↓↓↓

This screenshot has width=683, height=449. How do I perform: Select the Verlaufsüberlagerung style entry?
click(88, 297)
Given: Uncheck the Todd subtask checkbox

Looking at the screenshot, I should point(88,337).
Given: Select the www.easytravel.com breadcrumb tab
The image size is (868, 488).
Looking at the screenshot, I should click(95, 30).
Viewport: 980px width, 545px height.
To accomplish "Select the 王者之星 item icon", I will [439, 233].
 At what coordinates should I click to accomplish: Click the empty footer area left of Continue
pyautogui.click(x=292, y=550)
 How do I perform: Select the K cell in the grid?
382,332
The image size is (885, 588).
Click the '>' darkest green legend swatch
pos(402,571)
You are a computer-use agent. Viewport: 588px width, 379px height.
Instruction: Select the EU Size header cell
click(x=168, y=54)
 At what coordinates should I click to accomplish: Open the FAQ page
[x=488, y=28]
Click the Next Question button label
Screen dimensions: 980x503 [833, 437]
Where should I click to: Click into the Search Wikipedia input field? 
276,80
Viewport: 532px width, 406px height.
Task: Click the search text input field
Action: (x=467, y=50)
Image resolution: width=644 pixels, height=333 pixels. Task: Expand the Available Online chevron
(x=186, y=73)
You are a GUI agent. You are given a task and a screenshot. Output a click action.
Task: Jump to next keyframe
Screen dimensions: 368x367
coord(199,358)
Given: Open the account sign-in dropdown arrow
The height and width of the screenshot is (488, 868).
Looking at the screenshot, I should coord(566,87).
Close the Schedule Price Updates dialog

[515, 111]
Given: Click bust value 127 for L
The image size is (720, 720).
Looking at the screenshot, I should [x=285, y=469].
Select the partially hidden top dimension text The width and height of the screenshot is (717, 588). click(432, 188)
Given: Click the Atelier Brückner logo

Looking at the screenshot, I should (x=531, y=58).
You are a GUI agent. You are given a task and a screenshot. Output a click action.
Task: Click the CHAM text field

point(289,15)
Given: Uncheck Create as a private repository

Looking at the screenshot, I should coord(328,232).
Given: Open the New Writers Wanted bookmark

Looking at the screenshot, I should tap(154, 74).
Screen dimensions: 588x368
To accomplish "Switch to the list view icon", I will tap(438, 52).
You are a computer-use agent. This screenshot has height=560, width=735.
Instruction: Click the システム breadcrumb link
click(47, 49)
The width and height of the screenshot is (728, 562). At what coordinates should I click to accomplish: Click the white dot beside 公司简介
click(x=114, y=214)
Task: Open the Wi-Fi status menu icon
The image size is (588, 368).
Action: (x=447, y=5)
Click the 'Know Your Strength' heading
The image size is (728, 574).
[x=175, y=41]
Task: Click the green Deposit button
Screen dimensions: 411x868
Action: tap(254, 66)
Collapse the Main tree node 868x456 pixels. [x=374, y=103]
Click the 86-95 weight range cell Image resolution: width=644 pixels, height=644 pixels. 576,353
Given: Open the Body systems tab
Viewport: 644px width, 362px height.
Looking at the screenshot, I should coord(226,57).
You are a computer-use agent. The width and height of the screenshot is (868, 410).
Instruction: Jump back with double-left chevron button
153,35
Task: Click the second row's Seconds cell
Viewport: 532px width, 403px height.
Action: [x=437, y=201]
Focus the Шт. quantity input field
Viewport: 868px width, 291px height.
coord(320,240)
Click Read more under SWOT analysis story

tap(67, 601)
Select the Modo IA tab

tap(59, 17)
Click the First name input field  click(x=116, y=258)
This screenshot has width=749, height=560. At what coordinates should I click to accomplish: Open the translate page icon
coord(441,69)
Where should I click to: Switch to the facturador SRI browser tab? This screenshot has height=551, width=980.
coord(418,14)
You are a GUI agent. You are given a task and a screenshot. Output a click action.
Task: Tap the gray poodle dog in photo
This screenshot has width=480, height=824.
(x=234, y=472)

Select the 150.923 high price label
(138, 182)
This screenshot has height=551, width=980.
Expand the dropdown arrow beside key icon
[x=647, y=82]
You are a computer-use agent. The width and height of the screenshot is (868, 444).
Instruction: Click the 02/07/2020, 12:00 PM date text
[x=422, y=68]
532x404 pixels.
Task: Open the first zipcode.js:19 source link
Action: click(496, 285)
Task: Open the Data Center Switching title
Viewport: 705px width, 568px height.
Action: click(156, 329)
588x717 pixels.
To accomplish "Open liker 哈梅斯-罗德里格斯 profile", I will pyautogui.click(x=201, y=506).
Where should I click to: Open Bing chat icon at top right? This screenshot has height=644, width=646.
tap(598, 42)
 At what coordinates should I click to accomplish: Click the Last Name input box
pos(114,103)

↑↑↑

* **Prompt**:
Where the word "agent" shows up in a line of the entries above, copy that line.

* **Answer space**:
You are a computer-use agent. Viewport: 588px width, 379px height.
You are a GUI agent. You are given a task and a screenshot. Output a click action.
You are a GUI agent. You are given a task and a screenshot. Output a click action.
You are a computer-use agent. This screenshot has height=560, width=735.
You are a computer-use agent. The width and height of the screenshot is (868, 410).
You are a GUI agent. You are given a task and a screenshot. Output a click action.
You are a computer-use agent. The width and height of the screenshot is (868, 444).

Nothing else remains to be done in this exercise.